练习题目 1:
请照原文誊写下面介绍 Hive 的文档中的一段，从“Hive最初由Faceboo”起，直到“- 可扩展:支持自定义函数(UDF、UDAF、UDTF)”为止（含这一句）。

+ + +

Hive 数据仓库
Apache Hive是构建在Hadoop之上的数据仓库工具,可以将结构化的数据文件映射为一张数据库表,并提供类SQL查询功能。Hive让不熟悉MapReduce的开发人员也能进行大数据分析。
Hive 概述
什么是 Hive?
Hive最初由Facebook开发,用于处理海量的社交网络数据。它提供了一种类似SQL的查询语言——HiveQL(HQL),将SQL语句转换为MapReduce或Tez、Spark任务执行。
Hive的核心特点:
- 类SQL语法:降低大数据分析门槛
- 可扩展:支持自定义函数(UDF、UDAF、UDTF)
- 多引擎支持:可运行在MapReduce、Tez、Spark上
- 元数据管理:统一的元数据存储
Hive vs 传统数据库
| 维度 | Hive | 传统数据库 |
|---|---|---|
| 数据规模 | TB到PB级 | GB到TB级 |
| 查询延迟 | 分钟到小时 | 毫秒到秒 |
| 数据更新 | 不支持频繁更新 | 支持事务 |
| 适用场景 | 离线分析、数据仓库 | OLTP事务处理 |
| 扩展性 | 水平扩展 | 垂直扩展为主 |
Hive 架构
Hive的架构主要包括以下组件:
用户接口
- CLI:命令行接口
- JDBC/ODBC:标准数据库连接接口
- Web GUI:Web管理界面(如Hue)
元数据存储(Metastore)
存储Hive的元数据信息:
- 表名、列名、数据类型
- 表存储位置、分区信息
- 表属性、SerDe信息
驱动器(Driver)
核心组件,负责:
- 解析器:解析SQL语句
- 编译器:编译生成执行计划
- 优化器:优化执行计划
- 执行器:执行任务
执行引擎
实际执行任务的引擎:
- MapReduce:默认引擎
- Tez:DAG执行引擎,性能更好
- Spark:内存计算引擎
Hive 数据模型
数据库
Hive中的数据库是表的命名空间:
-- 创建数据库
CREATE DATABASE IF NOT EXISTS mydb
COMMENT 'My database'
LOCATION '/user/hive/warehouse/mydb.db';
-- 查看数据库
SHOW DATABASES;
DESCRIBE DATABASE mydb;
-- 使用数据库
USE mydb;
-- 删除数据库
DROP DATABASE IF EXISTS mydb CASCADE;
表
Hive表是数据映射的逻辑结构:
内部表(管理表)
内部表由Hive管理数据生命周期,删除表时数据也会被删除:
-- 创建内部表
CREATE TABLE IF NOT EXISTS employees (
id INT,
name STRING,
department STRING,
salary DECIMAL(10, 2)
)

+ + +

练习题目 2:
把下面记录中从含有“This screenshot has height=783, width=1392.”的那一行起、到含有“center [319, 735].”的那一行止（两端都算在内）的各行转换成 JSON 字符串列表，每行对应一个字符串，空行略去。图片不要写进结果。

+ + +

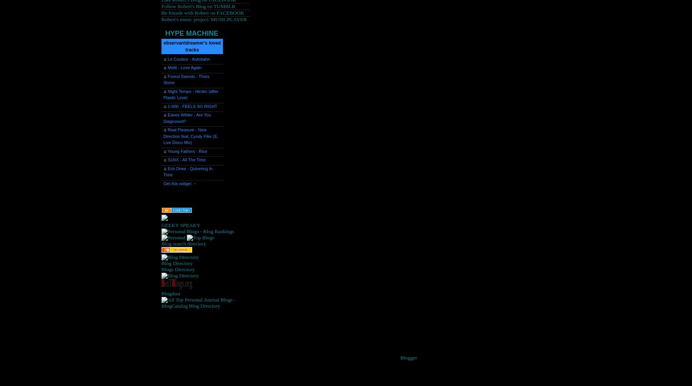  I want to click on 'Blogs Directory', so click(161, 269).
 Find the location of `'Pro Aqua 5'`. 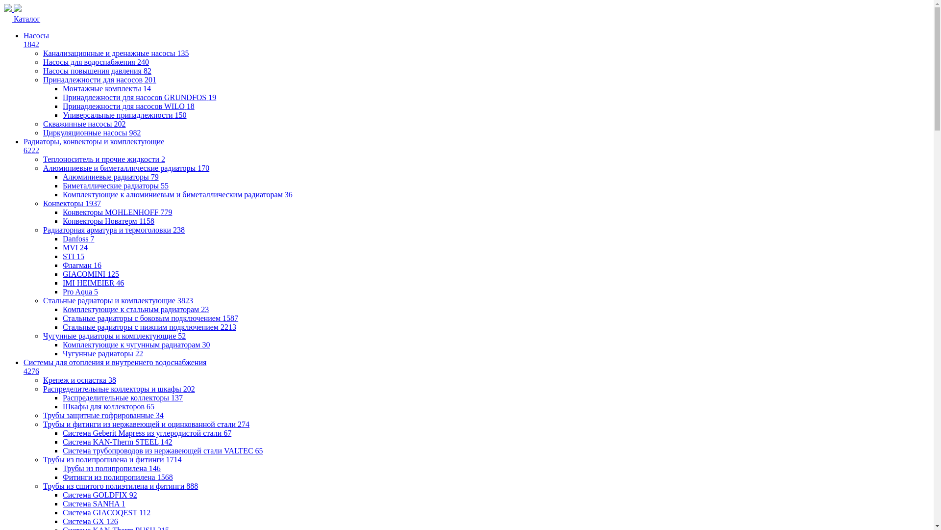

'Pro Aqua 5' is located at coordinates (62, 291).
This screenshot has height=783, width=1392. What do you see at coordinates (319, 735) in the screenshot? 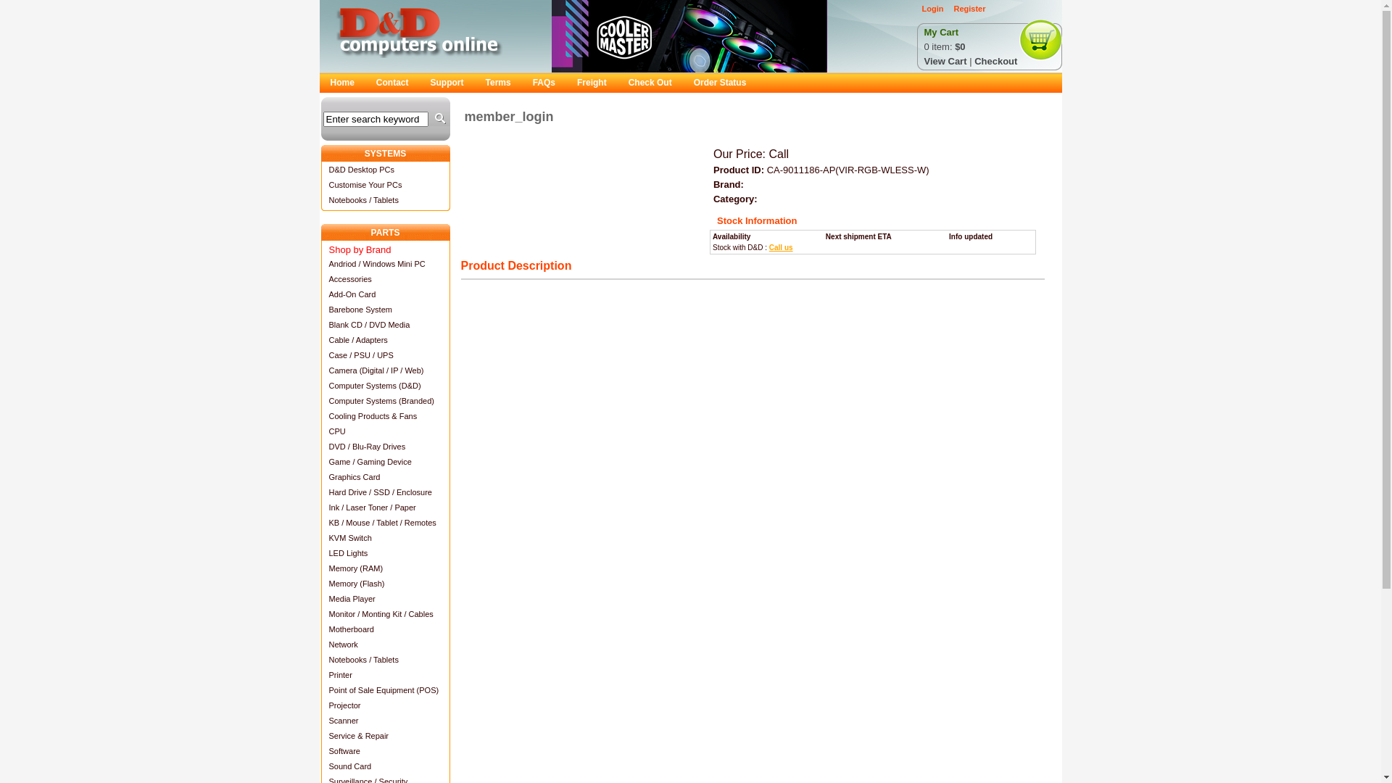
I see `'Service & Repair'` at bounding box center [319, 735].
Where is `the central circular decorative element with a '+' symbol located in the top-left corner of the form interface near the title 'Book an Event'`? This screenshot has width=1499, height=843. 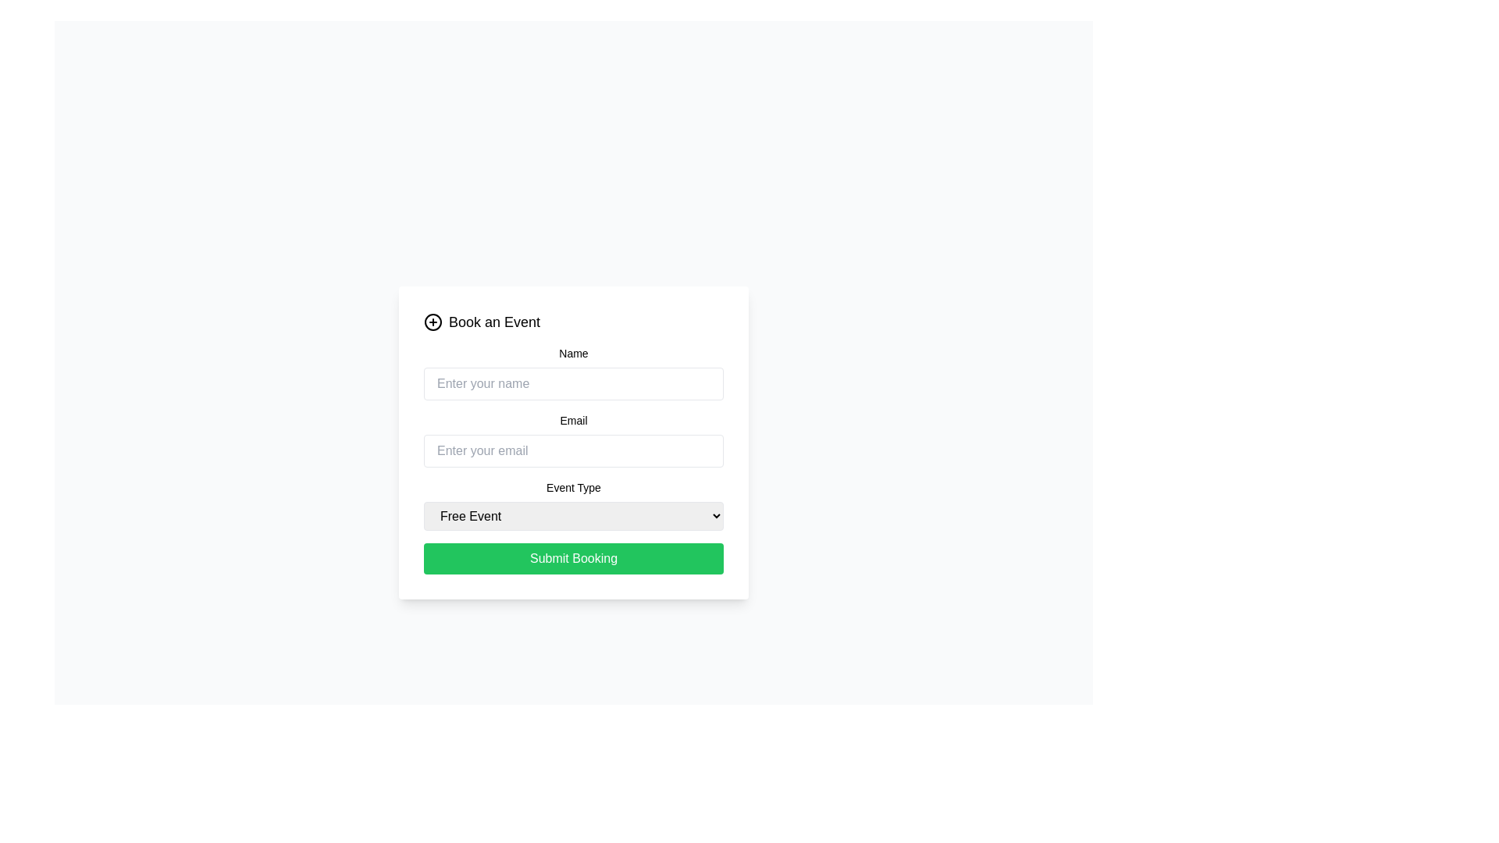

+ + +

参考答案 1:
Hive最初由Facebook开发,用于处理海量的社交网络数据。它提供了一种类似SQL的查询语言——HiveQL(HQL),将SQL语句转换为MapReduce或Tez、Spark任务执行。
Hive的核心特点:
- 类SQL语法:降低大数据分析门槛
- 可扩展:支持自定义函数(UDF、UDAF、UDTF)

参考答案 2:
[
  "This screenshot has height=783, width=1392. What do you see at coordinates (319, 735) in the screenshot? ",
  "I see `'Service & Repair'` at bounding box center [319, 735]."
]